Thursday, December 05, 2013

Book Review: And The Mountains Echoed


I've been a fan of Khaled Hosseini ever since I read his A Thousand Splendid Suns on holiday a few years ago. The author of The Kite Runner is on our watch list, as we waited for news of another book from his skilled pen. Back in the summer, his third novel was published, again set in Afghanistan, and was devoured while on summer holidays.

And The Mountains Echoed is a wonderful tapestry, with the threads of many lives being woven together through several generations. The reader is drawn in to the vivid and powerful story telling, as each chapter gives you another little piece of the jigsaw of the big picture.
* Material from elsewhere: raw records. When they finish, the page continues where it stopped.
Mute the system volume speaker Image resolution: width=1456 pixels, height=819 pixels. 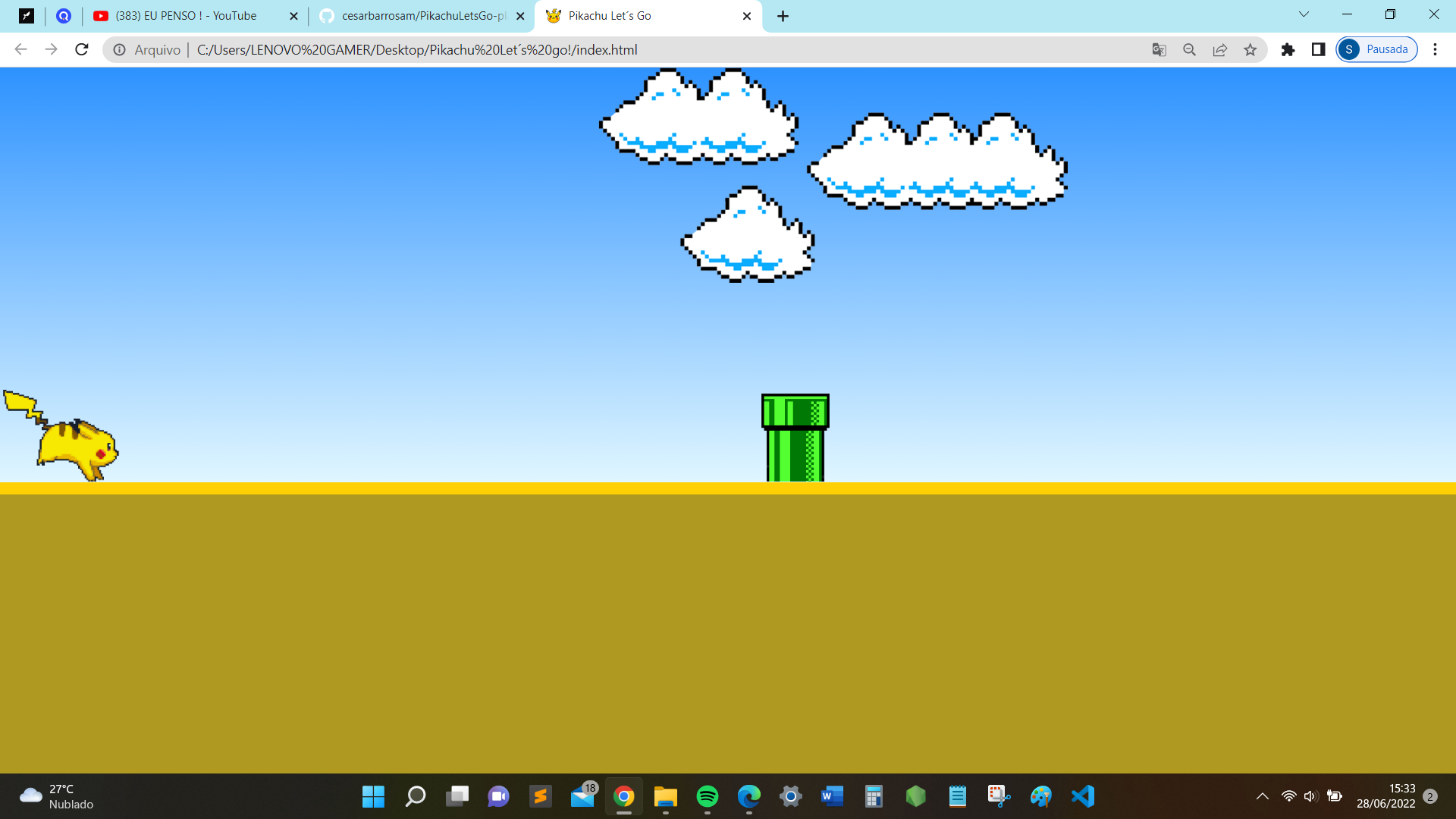point(1311,796)
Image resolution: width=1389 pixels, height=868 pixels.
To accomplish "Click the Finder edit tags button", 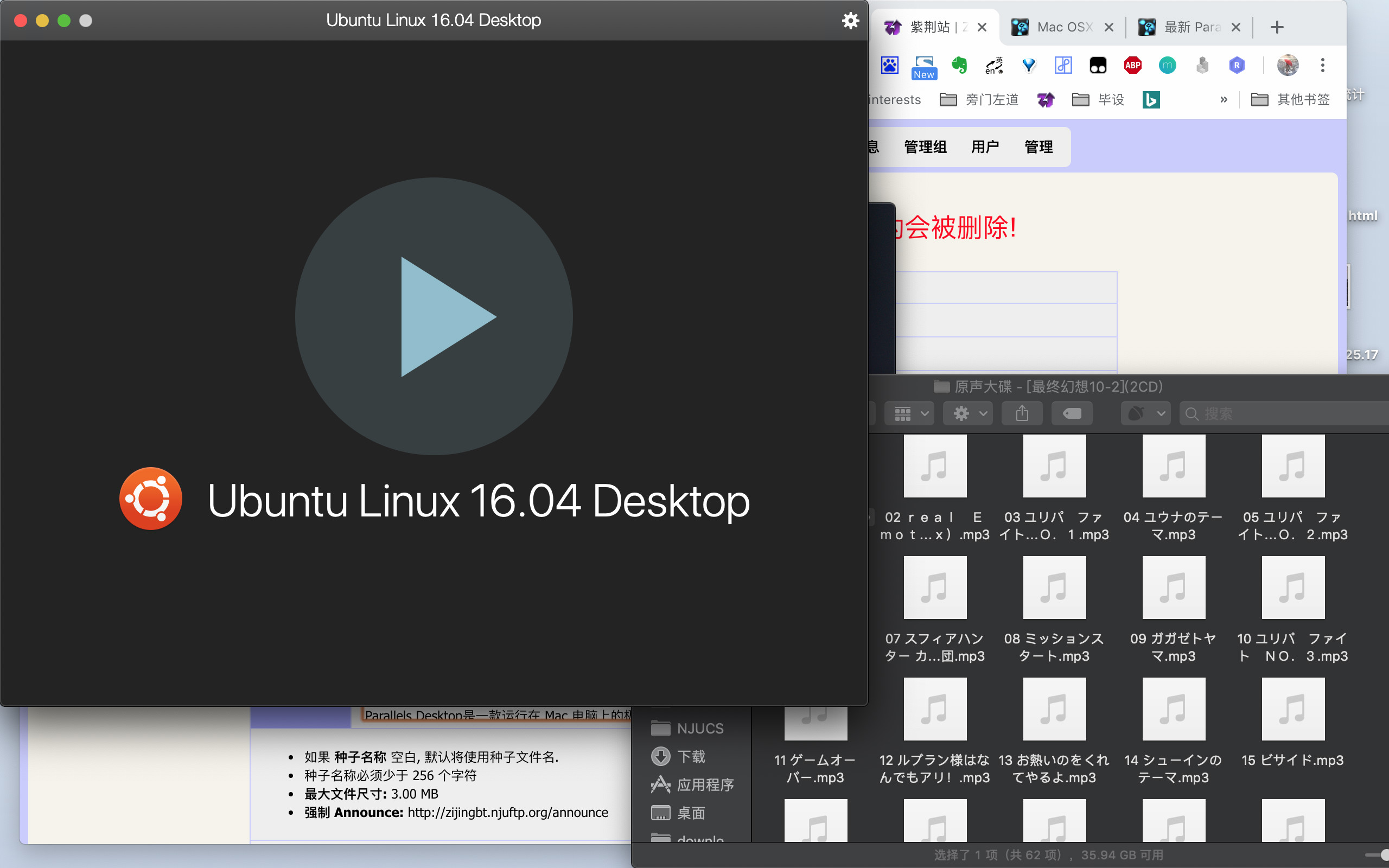I will tap(1071, 413).
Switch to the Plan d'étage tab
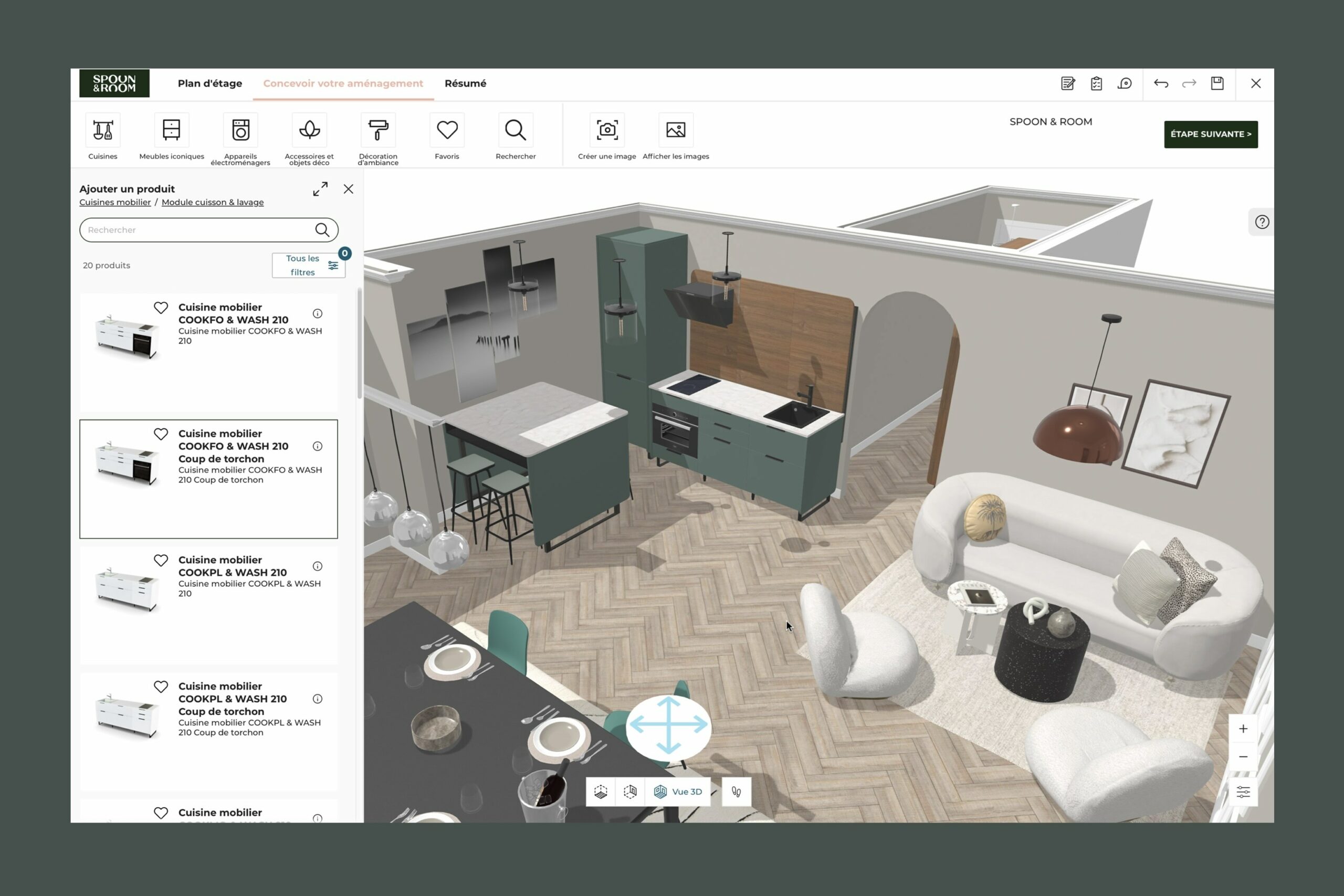Image resolution: width=1344 pixels, height=896 pixels. click(209, 83)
What Hosseini captures so well in this novel is that no man is an island - each of us coming with particular backgrounds and experiences, yet they feed and merge and join together in society in all sorts of ways.
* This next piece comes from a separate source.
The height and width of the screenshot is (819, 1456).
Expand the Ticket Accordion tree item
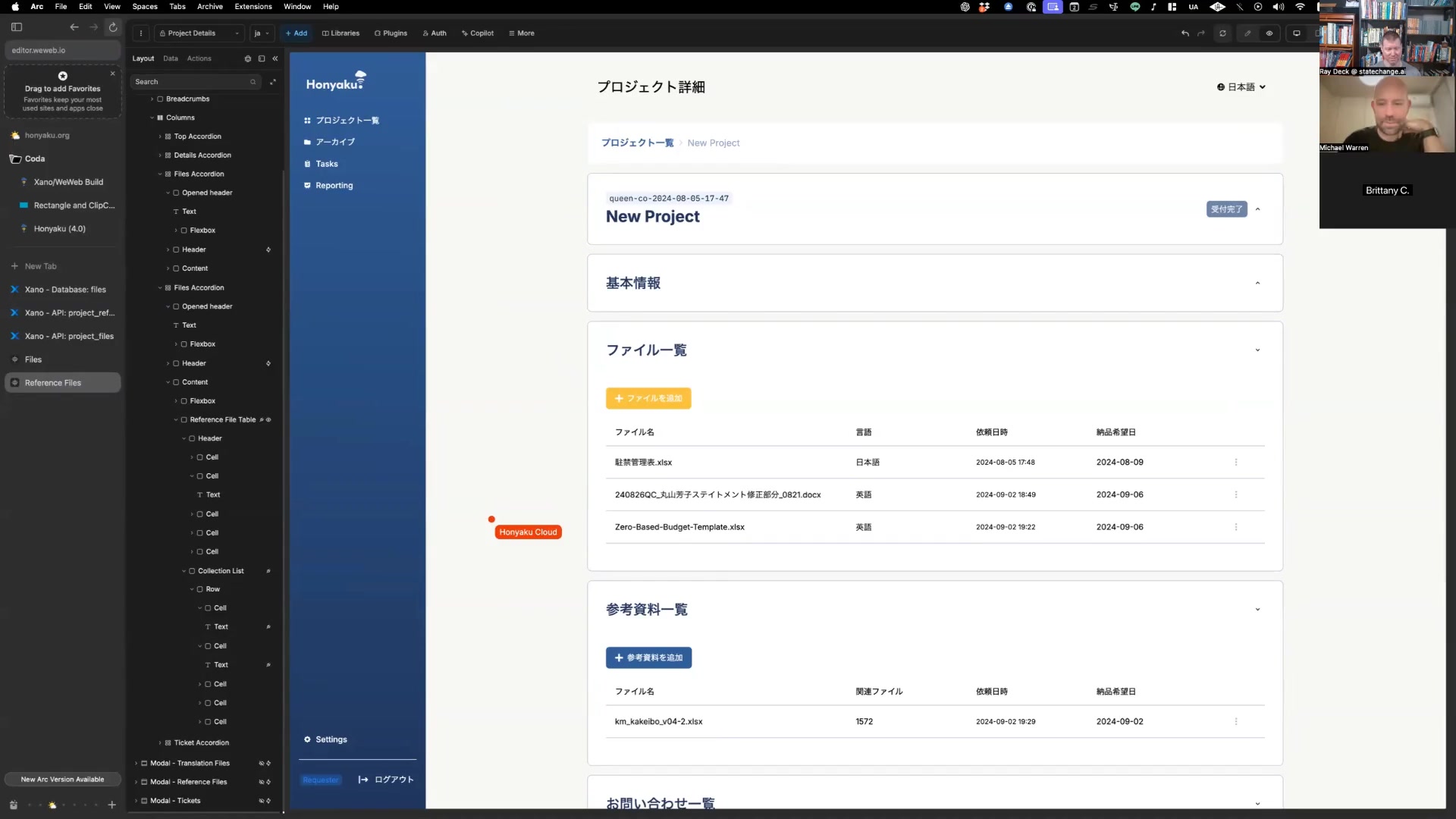[160, 743]
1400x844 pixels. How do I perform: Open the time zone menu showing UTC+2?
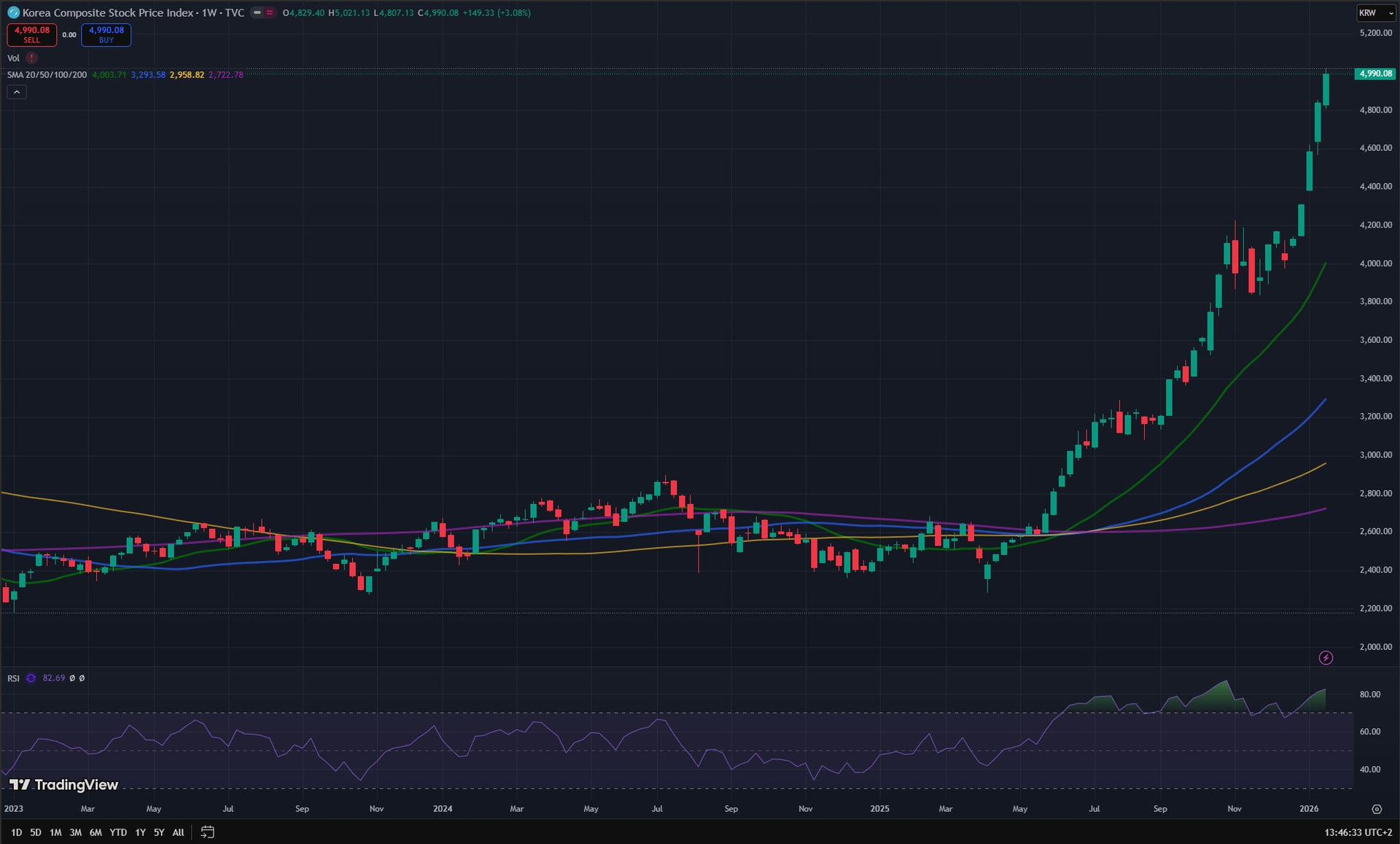[1358, 832]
The emphasis on family is the key to the book, as the various generations are recounted in great detail. The beginning of each chapter really invites the reader to be present in the scene, with the sights and sounds and smells and tastes of life in Afghanistan, without the name of the main character being revealed. The mystery carries the reader along, with sympathies formed and re-formed as more information is shared and the story develops.

As with his previous books, there can sometimes be painful and severe moments, but it's probably a fairly accurate depiction of life anywhere in the world, if not especially Afghanistan.

If you like stories, you'll certainly enjoy And the Mountains Echoed. It's available from Amazon and on Kindle.